Igualmente reconfortante fue ver la fiesta que montaron centenares de jóvenes en San Bernardo, en Nariño, donde resolvieron protestar a punta de baile, plantones, grafitis y conciertos. “No nos callamos. Exigimos del Gobierno educación, educación. Se necesita la Universidad del Nariño. Si queremos estudiar nos toca ir hasta el Cauca. No podemos seguir así”, señaló en su momento uno de los jóvenes. Fue estimulante también encontrarse con personas como Flor de María Finlay Ocaña, que se identificó como una de las mamás de la primera línea, reivindicando su papel “para evitar malos tratos por parte de la Policía. Aquí estamos, no peleamos, no echamos piedra.
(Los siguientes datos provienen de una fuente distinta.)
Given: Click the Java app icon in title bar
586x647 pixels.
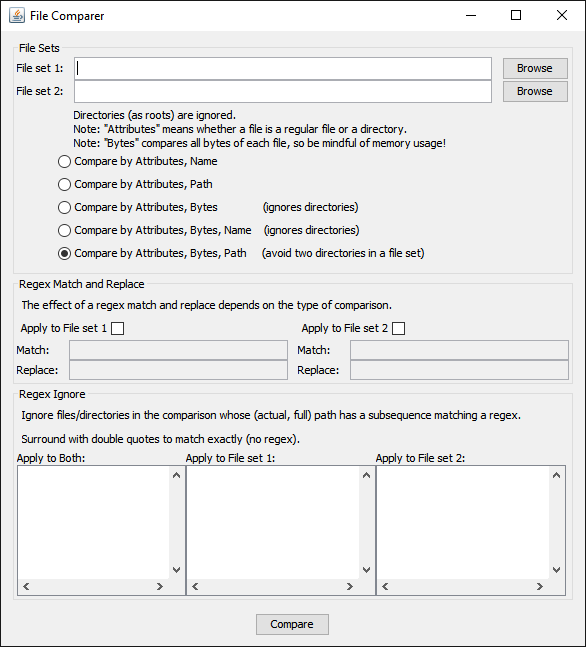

Solo somos el escudo de los jóvenes”.
El paro nacional concluyó, pero el estallido social persiste, aun sin las numerosas manifestaciones de las que fue testigo el país.. Pasados casi seis meses el desafío para muchos de los que protestaron es seguir haciendo sentir su voz, exigir garantías y evitar el sepulcro que supone el olvido. Los de ellos son reclamos que, a diferencia de lo que se puede pedir desde las grandes ciudades, parece básico: vías en buen estado, acueducto, educación y, especialmente, una oportunidad.